Guy's Hospital, Guy's and St Thomas' NHS Foundation Trust, Great Maze Pond, London, United Kingdom.
Basel, Switzerland.
PLoS One. 2024 Jul 31;19(7):e0307372. doi: 10.1371/journal.pone.0307372. eCollection 2024.
As a large language model (LLM) trained on a large data set, ChatGPT can perform a wide array of tasks without additional training. We evaluated the performance of ChatGPT on postgraduate UK medical examinations through a systematic literature review of ChatGPT's performance in UK postgraduate medical assessments and its performance on Member of Royal College of Physicians (MRCP) Part 1 examination.
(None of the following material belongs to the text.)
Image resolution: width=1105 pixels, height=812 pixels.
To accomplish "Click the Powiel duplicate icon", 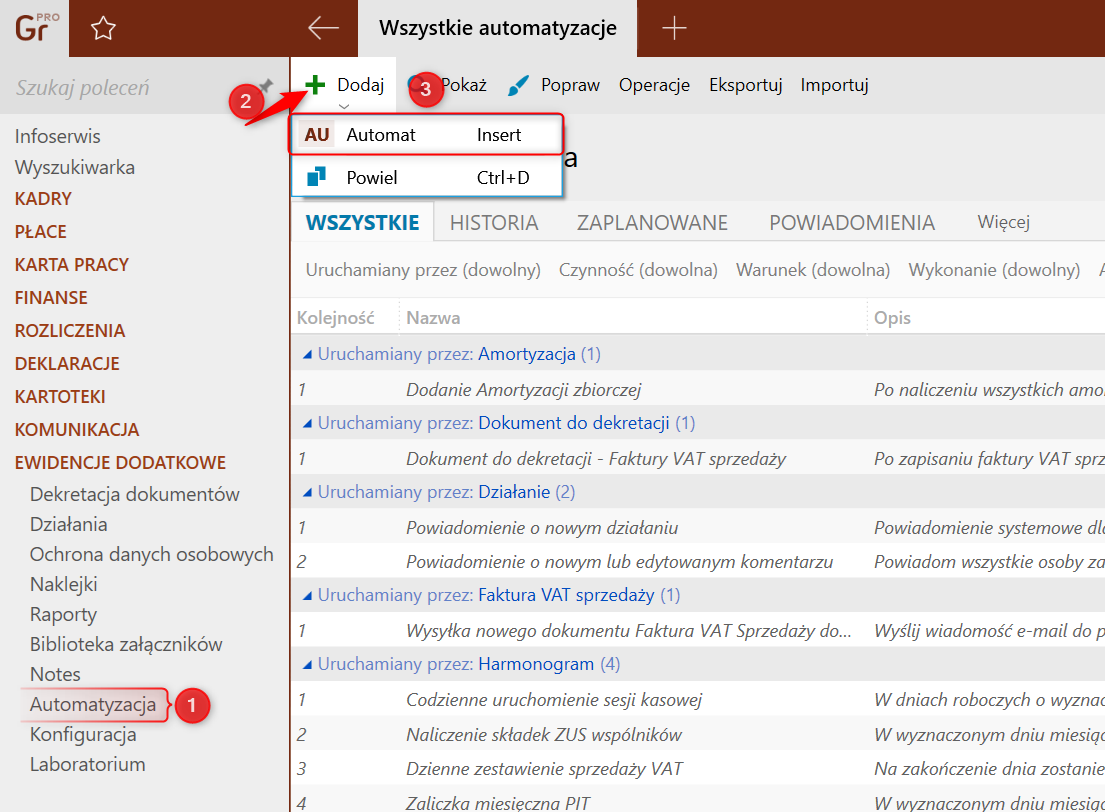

Medline, Embase and Cochrane databases were searched. Articles discussing the performance of ChatGPT in UK postgraduate medical examinations were included in the systematic review. Information was extracted on exam performance including percentage scores and pass/fail rates. MRCP UK Part 1 sample paper questions were inserted into ChatGPT-3.5 and -4 four times each and the scores marked against the correct answers provided.
12 studies were ultimately included in the systematic literature review. ChatGPT-3.5 scored 66.4% and ChatGPT-4 scored 84.8% on MRCP Part 1 sample paper, which is 4.4% and 22.8% above the historical pass mark respectively. Both ChatGPT-3.5 and -4 performance was significantly above the historical pass mark for MRCP Part 1, indicating they would likely pass this examination. ChatGPT-3.5 failed eight out of nine postgraduate exams it performed with an average percentage of 5.0% below the pass mark. ChatGPT-4 passed nine out of eleven postgraduate exams it performed with an average percentage of 13.56% above the pass mark. ChatGPT-4 performance was significantly better than ChatGPT-3.5 in all examinations that both models were tested on.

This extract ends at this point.